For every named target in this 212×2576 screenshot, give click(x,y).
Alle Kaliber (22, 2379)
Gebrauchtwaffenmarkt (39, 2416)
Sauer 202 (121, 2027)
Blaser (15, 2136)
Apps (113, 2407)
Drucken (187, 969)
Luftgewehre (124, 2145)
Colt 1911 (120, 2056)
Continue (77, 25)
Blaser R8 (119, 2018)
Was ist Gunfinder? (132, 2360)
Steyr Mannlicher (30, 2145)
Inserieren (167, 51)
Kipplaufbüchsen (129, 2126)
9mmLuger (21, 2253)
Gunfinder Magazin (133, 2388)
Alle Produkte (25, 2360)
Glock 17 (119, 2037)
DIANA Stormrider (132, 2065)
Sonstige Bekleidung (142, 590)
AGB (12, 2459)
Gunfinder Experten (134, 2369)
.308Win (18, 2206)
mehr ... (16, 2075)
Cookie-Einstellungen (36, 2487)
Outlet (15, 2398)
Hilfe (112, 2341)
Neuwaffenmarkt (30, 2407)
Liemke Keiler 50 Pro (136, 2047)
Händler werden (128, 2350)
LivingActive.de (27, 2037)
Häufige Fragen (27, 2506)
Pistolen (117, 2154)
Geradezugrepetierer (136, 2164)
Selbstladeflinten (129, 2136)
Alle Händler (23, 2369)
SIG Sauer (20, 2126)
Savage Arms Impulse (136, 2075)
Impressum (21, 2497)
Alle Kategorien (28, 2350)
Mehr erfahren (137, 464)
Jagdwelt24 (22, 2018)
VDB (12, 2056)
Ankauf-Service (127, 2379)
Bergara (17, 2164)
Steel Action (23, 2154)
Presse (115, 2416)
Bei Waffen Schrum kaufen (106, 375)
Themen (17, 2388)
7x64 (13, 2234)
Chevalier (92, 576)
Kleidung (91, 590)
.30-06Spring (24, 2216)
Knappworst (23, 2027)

* _AIM OF THE EXERCISE_
Send back all the records above word for word.

* _WRITTEN ANSWER_
For every named target in this 212×2576 screenshot, give click(x,y).
Alle Kaliber (22, 2379)
Gebrauchtwaffenmarkt (39, 2416)
Sauer 202 (121, 2027)
Blaser (15, 2136)
Apps (113, 2407)
Drucken (187, 969)
Luftgewehre (124, 2145)
Colt 1911 (120, 2056)
Continue (77, 25)
Blaser R8 (119, 2018)
Was ist Gunfinder? (132, 2360)
Steyr Mannlicher (30, 2145)
Inserieren (167, 51)
Kipplaufbüchsen (129, 2126)
9mmLuger (21, 2253)
Gunfinder Magazin (133, 2388)
Alle Produkte (25, 2360)
Glock 17 (119, 2037)
DIANA Stormrider (132, 2065)
Sonstige Bekleidung (142, 590)
AGB (12, 2459)
Gunfinder Experten (134, 2369)
.308Win (18, 2206)
mehr ... (16, 2075)
Cookie-Einstellungen (36, 2487)
Outlet (15, 2398)
Hilfe (112, 2341)
Neuwaffenmarkt (30, 2407)
Liemke Keiler 50 Pro (136, 2047)
Händler werden (128, 2350)
LivingActive.de (27, 2037)
Häufige Fragen (27, 2506)
Pistolen (117, 2154)
Geradezugrepetierer (136, 2164)
Selbstladeflinten (129, 2136)
Alle Händler (23, 2369)
SIG Sauer (20, 2126)
Savage Arms Impulse (136, 2075)
Impressum (21, 2497)
Alle Kategorien (28, 2350)
Mehr erfahren (137, 464)
Jagdwelt24 (22, 2018)
VDB (12, 2056)
Ankauf-Service (127, 2379)
Bergara (17, 2164)
Steel Action (23, 2154)
Presse (115, 2416)
Bei Waffen Schrum kaufen (106, 375)
Themen (17, 2388)
7x64 (13, 2234)
Chevalier (92, 576)
Kleidung (91, 590)
.30-06Spring (24, 2216)
Knappworst (23, 2027)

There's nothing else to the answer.